My approach has therefore been as follows:

First of all I stopped doing any optimisation. The index still has the corrupt
documents in it, but otherwise behaves normally for searching and indexing
new content etc. Performance is fine.

Our optimisation run is going to be enhanced to check the success or
otherwise, as indication of index corruption having occurred. If the run was
a success, we will merge the index into an empty directory, creating a
'last known good' backup. If it failed, we will report the error.

If corruption occurs, we will then take the last known good backup and just
roll it forward through the few hundred new articles since backup, which
will only take about 10-15 minutes.

Cheers,
Paul.
-----BEGIN PGP SIGNATURE-----
Version: GnuPG v1.2.4 (GNU/Linux)

iD8DBQFA9HZKtfkpAgkMOyMRAvVBAJ0eIm7WNCn/uLDf+x1NiMAyvCi+qACfa1Y0
Jmfi3tKZPGHNM+oJVIku7mE=
=MtJS
-----END PGP SIGNATURE-----

---------------------------------------------------------------------
To unsubscribe, e-mail: lucene-user-unsubscribe@jakarta.apache.org
For additional commands, e-mail: lucene-user-help@jakarta.apache.org


Re: corrupt indexes?

Posted by Giulio Cesare Solaroli <gi...@gmail.com>.
We had a nightmare story, but we did not understand what had happened.

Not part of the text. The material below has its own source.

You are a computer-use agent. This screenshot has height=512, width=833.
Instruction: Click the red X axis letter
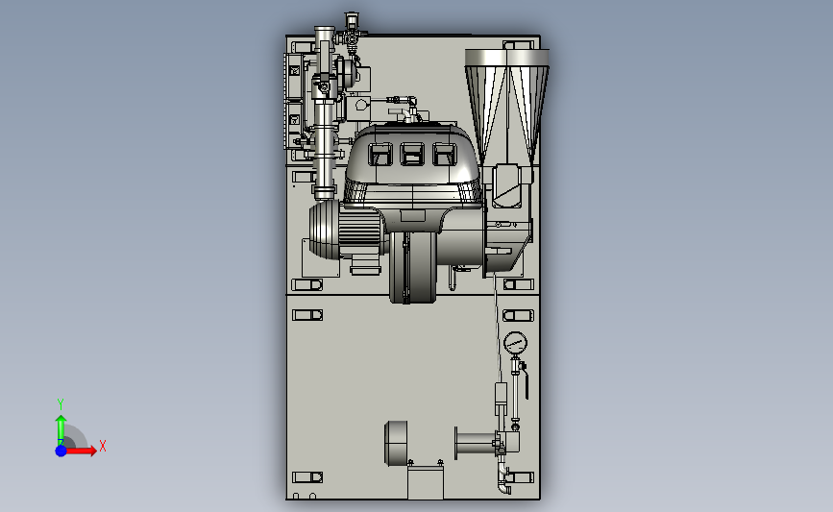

The net result was that an index, with almost 6 milion documents, that
was updated (adding and deleting documets) constantly for a few
months, one morning was reporting 0 documents, even if the space used
on the disk was still consistent with the 6 milion documents (about
30Gb).

We have not enough knowledge to debug the problem so we started
immediatly creating a new index on the whole set of documents.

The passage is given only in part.